§ **Requirement**
Restate word for word the lines from the one bearing "Task: Click the // other containers comment" through the end of the entries below, and leave every picture out.

Segment Start: Supplied data

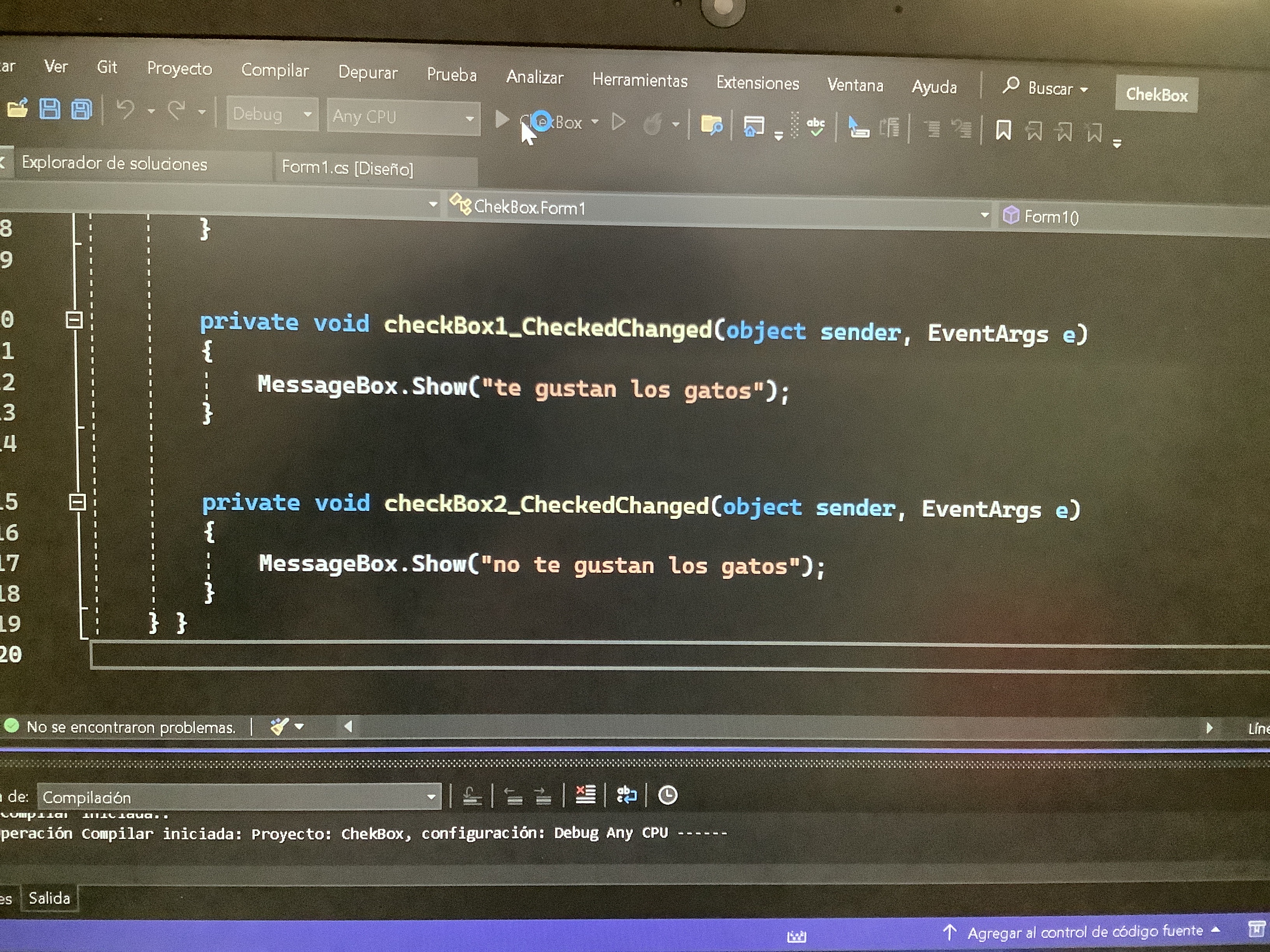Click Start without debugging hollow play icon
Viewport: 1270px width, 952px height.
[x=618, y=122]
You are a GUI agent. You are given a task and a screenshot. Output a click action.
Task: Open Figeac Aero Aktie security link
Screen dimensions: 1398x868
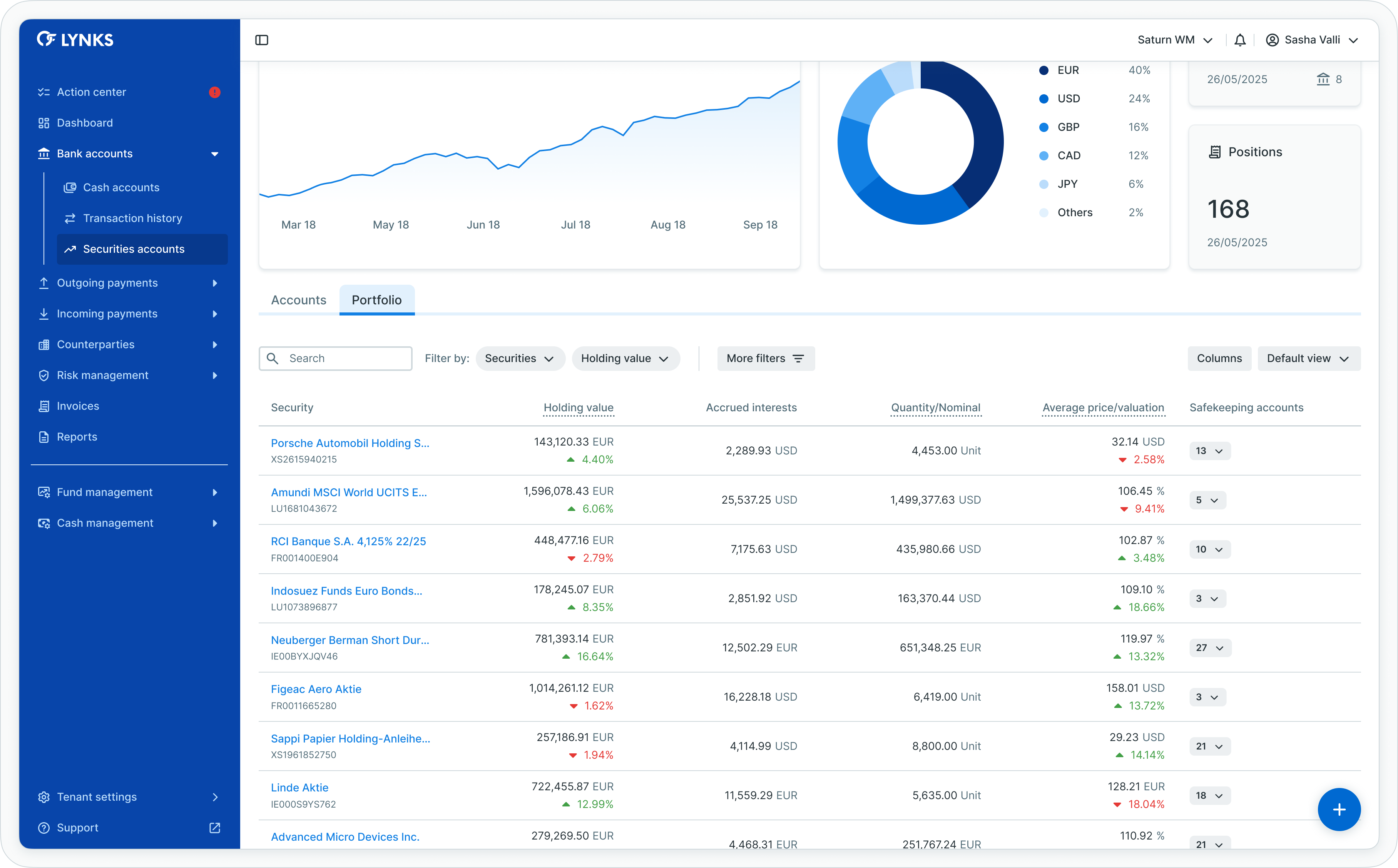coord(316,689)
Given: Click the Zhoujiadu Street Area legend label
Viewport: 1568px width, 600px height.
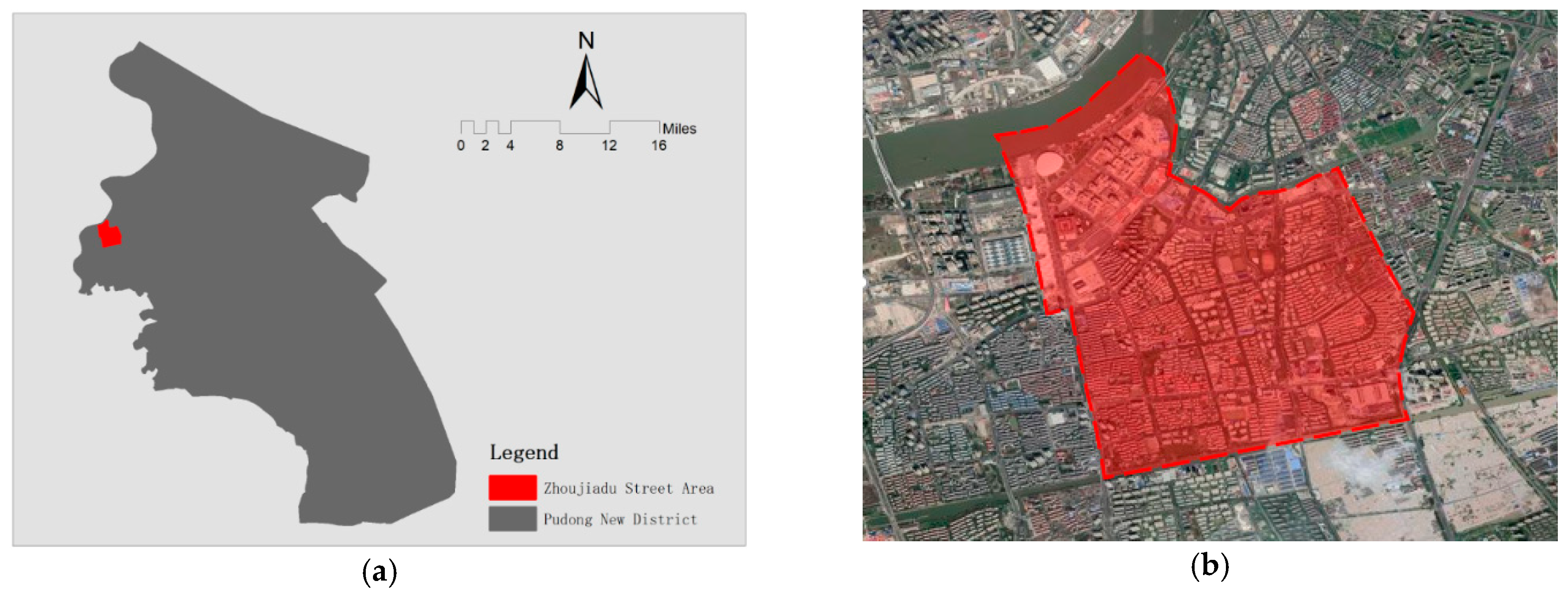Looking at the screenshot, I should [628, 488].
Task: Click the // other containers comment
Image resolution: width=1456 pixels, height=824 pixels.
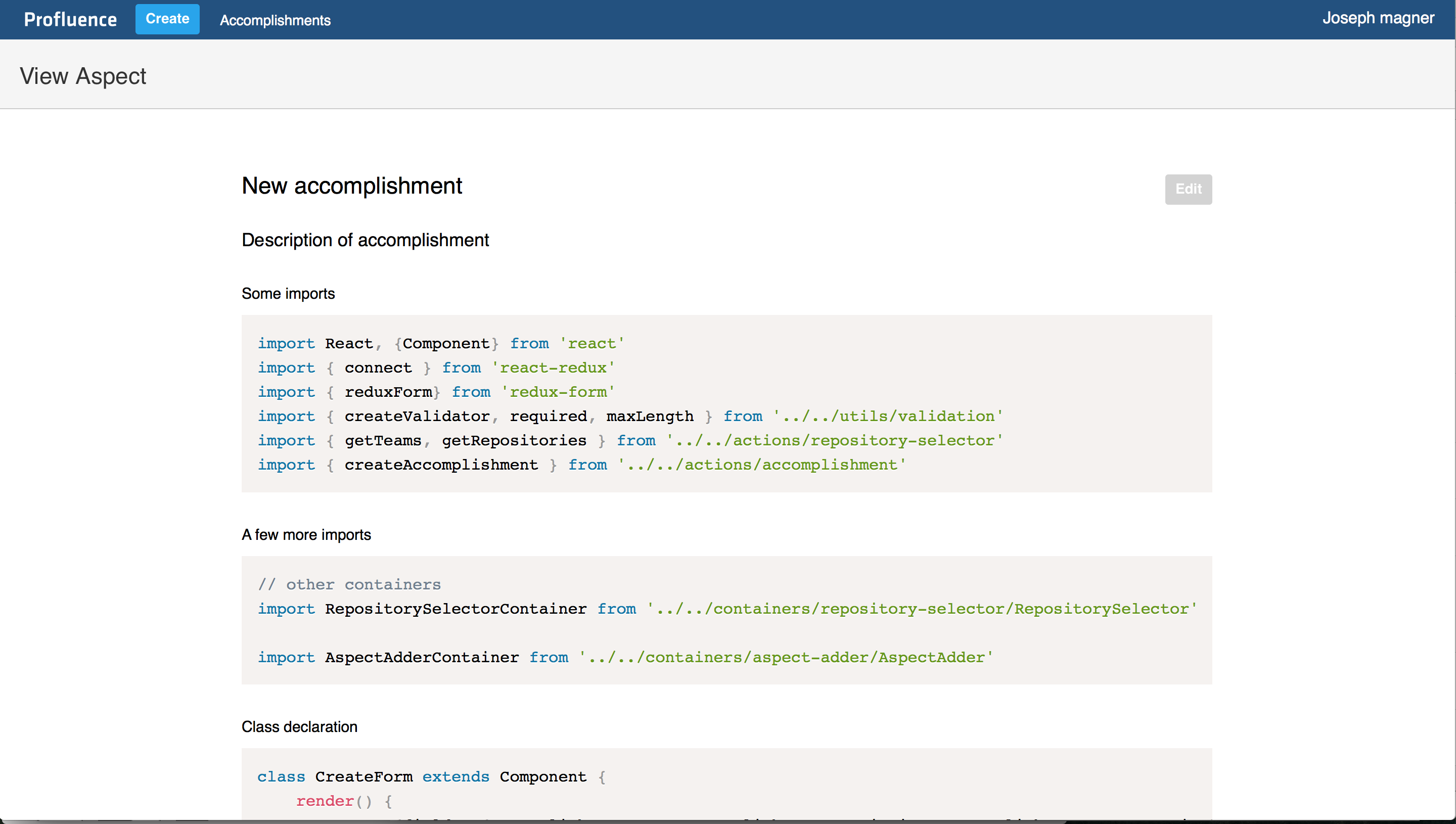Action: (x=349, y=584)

Segment End: Supplied data

§ **Exercise response**
Task: Click the // other containers comment
Image resolution: width=1456 pixels, height=824 pixels.
Action: (x=349, y=584)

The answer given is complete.